PROMPT: Extend the passage on RSA encryption and keypair separation, picking up after its last sentence.

RSA encryption procedes in a very similar manner. However in RSA encryption, the original data block contains random padding data (unlike the signature block which contains fixed FF padding bytes). Typically a secret symmetric key is often the content protected by the RSA encryption process (possibly futher encapsulated into a pkcs#7 structure). For RSA encryption, the resultant data block is exponentiated with the public exponent e of a recipient's keypair. Decryption, which is then only possible by someone with knowledge of the corresponding RSA private key (which is always highly protected and with very limited authorized access), is then achieved by exponentiation with the recipient's private exponent d. Note that typically anyone can create RSA-encrypted content intended for the "owner" of the private key as the encryption involves only usage of the RSA public key. The keypair used for RSA signature generation should not be the same keypair as used for RSA encryption as described in Practical Cryptography (Ref. 1). Usage of the same keypair opens up the possibility of various forms of attack which are not present with different keys (although technically a single keypair can be used for both).

RAW DATA:
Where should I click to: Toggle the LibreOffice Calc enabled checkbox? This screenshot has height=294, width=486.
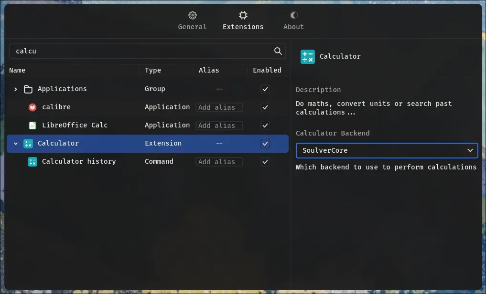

TASK OUTPUT:
## Summary

This article has described the mathematical procedures involved in PKCS1.5 RSA signature generation and encryption. Since RSA involves operations with very large numbers of several hundred decimal digits, the new BigInteger class methods of .NET 4 can be used to study the mathematical operations used in RSA. The example 2048 bit RSA key is a realistic key example showing typical sizes of the RSA key components used in e-commerce. Futher tests using very large 16,384 bit RSA keys indicate that the new .NET 4 implementation of BigInteger functionality is impressive in terms of execution speed. A detailed description of the fundamentals of the RSA algorithm along with a good discussion of practical security issues can be found in Practical Cryptography (Ref. 1). This article has not discussed the highly important security issues and complexities associated with creation, protection, distribution and trust of certificates and keypairs which is in the domain of PKI and operating system security design.